• **Extract provided**
■ ■ ■

In this chapter I offer justification for the effectiveness of my methods for the collection of audience and artist responses to their interaction with digital music copyright. I use two groups of participants; one younger (16- 25) as well as a group from an older demographic of consumers (40-65) with both groups being representative of consumers as well as two individuals representative of artists. As this study represents a small cross section of the many people who are involved in roles as both consumer and artist definitive conclusions solely gathered from my findings alone are difficult to ascertain. The value however, of conducting the comparative interview types, is the provided overview of responses, and how they interplay with the core arguments surrounding the debate. Work by Huang (2005) and Macheroni et al (2008) would suggest that younger audiences are less concerned about the implications of peer to peer sharing and thus more likely to use the distribution method. Using relative methods I build upon their work, highlighting and supporting claims by providing complimentary evidence and similar findings. Huangʼs (2005) use of groups interviews highlighted specific areas of interest with direct interaction with audience members, whilst Mascheroniʼs (2008) research adopted ethnographic studies of online, as well as off line interaction in a more one to one manner. Due to the nature of copyright interaction online ethnographic study of users could be applied to researching users of file sharing services. The problem with this is the anonymity in this type of cinteraction, discussed by Watt, Lea and Spears (2002). Although there is potential for some light to be shed on how audiences share music online, it would be difficult to rationalise the reasons for this activity, providing little evidence to illuminate the reader on audience behaviour.
My own studies, made use of extensive one on one interviews allowing unsigned artists a mouthpiece within the debate. The benefit of exposing the artists to the one on one interview process was expected to be a greater understanding and experience of copyright yielding technical data on the subject. This was then coupled with group based research. With guidance from Bertrand and Hughes (2005, p81), the group interviews, were expected to benefit from inter-participant discussion allowing some involved to make up in shortfalls of technical knowledge. As a well established means of audience research, group interviews can help garner natural responses from participants. It must always be considered however that these discussions do not take place in unmonitored environments and so must be viewed as having the potential to be polluted by the participants knowledge that what is being said is also being recorded. A particularly pertinent issue given the legal climate surrounding the issues covered. The legal aspect of my research may encourage participants to shy away from full, Robert answers, however the focus group environment should also foster greater candour and less inherently solicited responses than that of one on one interviews for instance (Boubour 2007) although the combination of the two means of study should have a balancing effect on the results.
Research & Findings
Here I present the findings of my primary research investigating the interplay between copyright issues and digital music consumption. The material put forward here is the product of the two group interviews and two individual interviews with consumers and artists respectively. The discussions centred around the same key themes including the participants access to and use of digital music as well as attitudes and understanding of the related legal issues. Of particular importance for my study are responses they may have relevance towards legal the constraints and considerations surrounding the notion of digital music access. Providing the the structural basis of this chapter my aim is to discover any visible Robterns between the responses of the two types of interviewee.

■ ■ ■

• **Problem 1**
Translate this sentence from the excerpt on digital music copyright into Spanish: "This was then coupled with group based research."
The records have no connection to the excerpt on digital music copyright.

[Item coordinate data]

■ ■ ■

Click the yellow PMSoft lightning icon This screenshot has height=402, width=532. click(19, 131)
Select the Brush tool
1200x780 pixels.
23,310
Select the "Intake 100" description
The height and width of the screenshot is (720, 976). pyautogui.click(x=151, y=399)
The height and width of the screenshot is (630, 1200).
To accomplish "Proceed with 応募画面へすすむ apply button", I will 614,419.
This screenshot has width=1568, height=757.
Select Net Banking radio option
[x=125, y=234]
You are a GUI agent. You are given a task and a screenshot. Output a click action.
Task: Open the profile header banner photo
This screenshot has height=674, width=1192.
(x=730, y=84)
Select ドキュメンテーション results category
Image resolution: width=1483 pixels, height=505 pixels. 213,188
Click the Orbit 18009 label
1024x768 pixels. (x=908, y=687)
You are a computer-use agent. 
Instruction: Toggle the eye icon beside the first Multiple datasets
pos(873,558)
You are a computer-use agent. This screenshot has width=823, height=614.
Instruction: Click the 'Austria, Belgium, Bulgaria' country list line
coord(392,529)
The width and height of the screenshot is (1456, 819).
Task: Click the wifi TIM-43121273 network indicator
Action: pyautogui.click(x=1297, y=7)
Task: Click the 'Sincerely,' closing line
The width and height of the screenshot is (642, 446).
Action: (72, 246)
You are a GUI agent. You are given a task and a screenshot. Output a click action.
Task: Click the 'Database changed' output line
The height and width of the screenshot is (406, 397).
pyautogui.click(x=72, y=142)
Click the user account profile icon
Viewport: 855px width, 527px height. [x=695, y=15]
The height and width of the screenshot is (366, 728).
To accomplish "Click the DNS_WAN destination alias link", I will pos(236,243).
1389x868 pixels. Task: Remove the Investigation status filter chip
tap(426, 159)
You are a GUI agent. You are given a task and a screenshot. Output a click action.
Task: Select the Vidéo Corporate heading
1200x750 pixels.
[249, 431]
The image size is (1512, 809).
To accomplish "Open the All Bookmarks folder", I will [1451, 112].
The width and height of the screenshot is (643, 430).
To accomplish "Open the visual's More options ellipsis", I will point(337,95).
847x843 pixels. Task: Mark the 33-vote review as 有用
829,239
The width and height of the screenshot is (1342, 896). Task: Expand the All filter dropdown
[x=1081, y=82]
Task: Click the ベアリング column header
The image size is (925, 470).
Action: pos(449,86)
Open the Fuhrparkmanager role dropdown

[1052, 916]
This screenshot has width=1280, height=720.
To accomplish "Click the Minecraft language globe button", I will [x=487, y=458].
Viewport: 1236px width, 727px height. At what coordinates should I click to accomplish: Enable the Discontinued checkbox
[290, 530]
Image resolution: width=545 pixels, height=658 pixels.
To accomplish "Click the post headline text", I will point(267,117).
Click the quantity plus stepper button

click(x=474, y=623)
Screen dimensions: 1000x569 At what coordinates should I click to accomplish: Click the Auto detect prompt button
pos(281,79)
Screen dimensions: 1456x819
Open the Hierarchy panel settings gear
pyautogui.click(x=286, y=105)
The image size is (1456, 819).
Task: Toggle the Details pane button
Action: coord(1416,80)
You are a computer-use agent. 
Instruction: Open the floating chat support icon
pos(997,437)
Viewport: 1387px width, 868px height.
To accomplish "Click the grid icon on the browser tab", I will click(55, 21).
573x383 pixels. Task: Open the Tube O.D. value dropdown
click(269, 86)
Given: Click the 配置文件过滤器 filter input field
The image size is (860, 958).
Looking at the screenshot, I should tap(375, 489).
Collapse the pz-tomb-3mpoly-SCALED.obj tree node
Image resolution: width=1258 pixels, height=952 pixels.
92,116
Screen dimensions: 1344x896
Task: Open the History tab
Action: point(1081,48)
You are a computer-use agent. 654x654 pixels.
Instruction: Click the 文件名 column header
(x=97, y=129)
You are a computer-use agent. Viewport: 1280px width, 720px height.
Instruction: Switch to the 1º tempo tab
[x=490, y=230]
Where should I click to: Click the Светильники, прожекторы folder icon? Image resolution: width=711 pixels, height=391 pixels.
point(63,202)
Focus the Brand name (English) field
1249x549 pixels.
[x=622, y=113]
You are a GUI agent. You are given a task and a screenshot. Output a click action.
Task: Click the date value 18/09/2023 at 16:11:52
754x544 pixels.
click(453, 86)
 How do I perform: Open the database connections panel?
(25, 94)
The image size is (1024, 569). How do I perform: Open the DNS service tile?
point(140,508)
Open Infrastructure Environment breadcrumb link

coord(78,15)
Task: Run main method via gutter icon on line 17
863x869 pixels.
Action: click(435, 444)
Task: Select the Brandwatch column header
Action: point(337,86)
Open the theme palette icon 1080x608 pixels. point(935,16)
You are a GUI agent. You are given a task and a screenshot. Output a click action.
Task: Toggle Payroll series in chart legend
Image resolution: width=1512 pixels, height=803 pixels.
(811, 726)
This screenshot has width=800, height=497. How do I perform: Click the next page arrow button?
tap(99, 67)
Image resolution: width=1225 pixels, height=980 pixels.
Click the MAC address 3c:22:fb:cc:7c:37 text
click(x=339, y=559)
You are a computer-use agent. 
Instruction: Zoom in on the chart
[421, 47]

■ ■ ■

• **Problem 2**
Echo everything in the records from their first line down to the line containing "1024x768 pixels. (x=908, y=687)", including both of those lines, and nothing more.

• **Worked answer 1**
Esto se combinó luego con una investigación basada en grupos.

• **Worked answer 2**
Click the yellow PMSoft lightning icon This screenshot has height=402, width=532. click(19, 131)
Select the Brush tool
1200x780 pixels.
23,310
Select the "Intake 100" description
The height and width of the screenshot is (720, 976). pyautogui.click(x=151, y=399)
The height and width of the screenshot is (630, 1200).
To accomplish "Proceed with 応募画面へすすむ apply button", I will 614,419.
This screenshot has width=1568, height=757.
Select Net Banking radio option
[x=125, y=234]
You are a GUI agent. You are given a task and a screenshot. Output a click action.
Task: Open the profile header banner photo
This screenshot has height=674, width=1192.
(x=730, y=84)
Select ドキュメンテーション results category
Image resolution: width=1483 pixels, height=505 pixels. 213,188
Click the Orbit 18009 label
1024x768 pixels. (x=908, y=687)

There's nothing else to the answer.